On March 24, 2008, WikiLeaks obtained and placed the complete set of OT levels on their site, including the current "revised" version of OT VIII not previously publicly available. The Church of Scientology again verified the authenticity of these documents when they threatened legal action for copyright infringement if they were not removed. WikiLeaks refused, thus making all 612 pages of the OT materials that many Scientologists spent hundreds of thousands of dollars to see through the church available for free. The year prior, the church launched "The Basics" program to sell "revised" versions of Hubbard's books to parishioners, which were identical to the originals except for changes in punctuation. Parishioners were encouraged to purchase the same books repeatedly, which resembles how the church encouraged retaking the same OT courses before WikiLeaks made the OT materials available for free.

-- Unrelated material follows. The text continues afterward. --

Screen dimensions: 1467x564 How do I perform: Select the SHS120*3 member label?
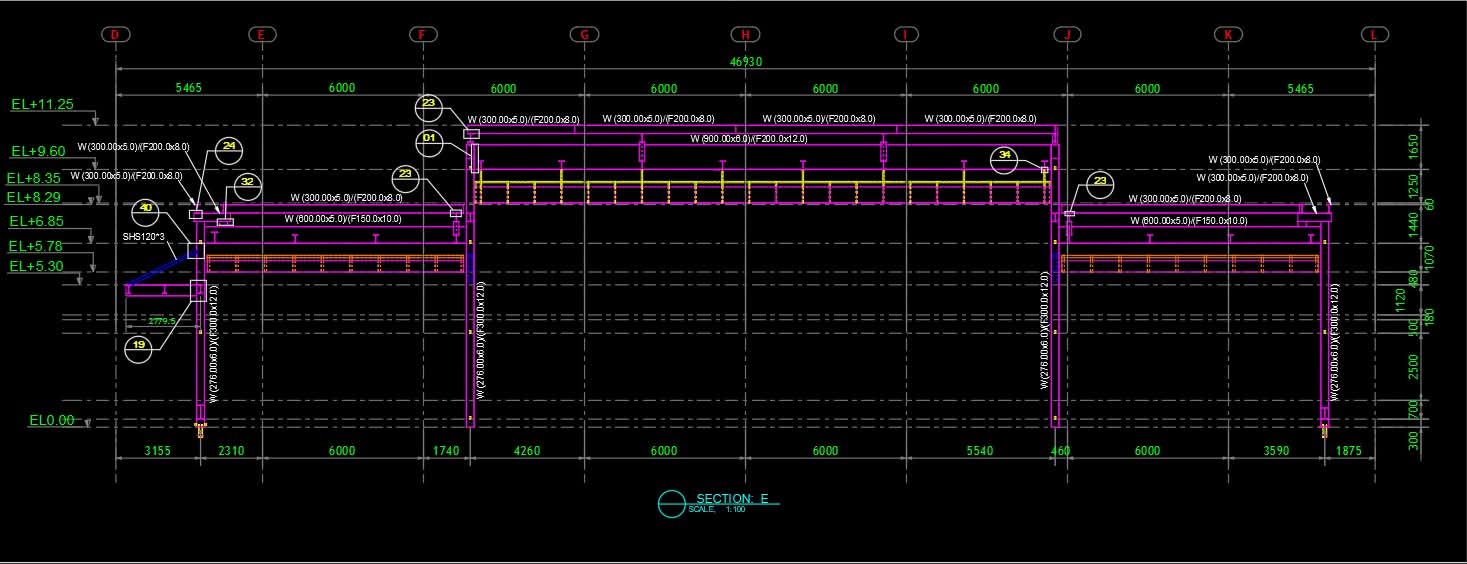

Jesse Prince, former second-in-command of Scientology's RTC, wrote that OT VIII was revised after early participants were "horribly upset" by the content. The OT VIII section has two parts: "original" and "new". The original section is identical to the Fishman version, while the subsequent "New" section is completely redacted and virtually unrecognizable when compared to the original that Fishman produced.

The revised version is dated 1991, which is three years after the initial rollout of OT VIII, and states that "It is not the original nor is it a perfect record", and claims that "any differences are extremely minor (if at all)." The author writes, "What is presented here are reconstructions of those materials by people who have trained and delivered them before leaving that organization. If the original materials should become available at a future date, a revision of this volume will done to include them." The document also includes a legal disclaimer that reads, "In the absence of the original materials, the following are presented on an 'as is' basis and are used at your own discretion. No warranty is conferred or implied."

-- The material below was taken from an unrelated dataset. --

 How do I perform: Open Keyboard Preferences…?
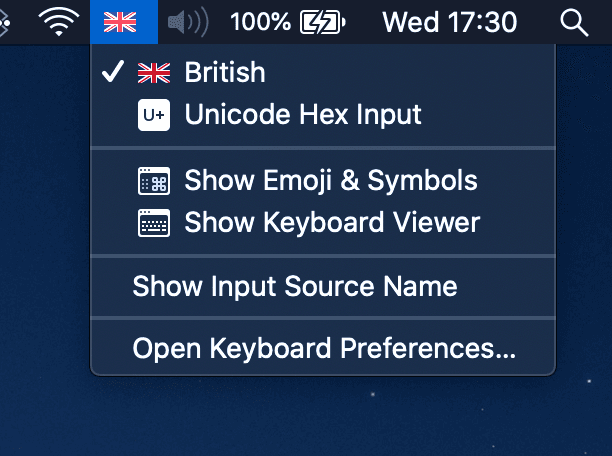pyautogui.click(x=324, y=349)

The author of the revised edition is not identified but, since it was written five years after his death, the current edition of OT VIII could not have been authored by L. Ron Hubbard.

The author states that the purpose of this auditing level is to learn the secret of the relationship between "the Supreme Being" and the Thetan. Both are infinite, but the Thetan is unable to perceive its infinite identity due to confusions and distortions caused by MEST (matter, energy, space, time). The purpose of this OT level is to remove those impediments and, thus, know one's identity from origin to infinity. The author states that anyone who is not "flat" on the previous OT levels should continue to retake them (presumably at full price) until they are. The author also states that this information is to remain confidential from "squirrels" or scientologists not in the church.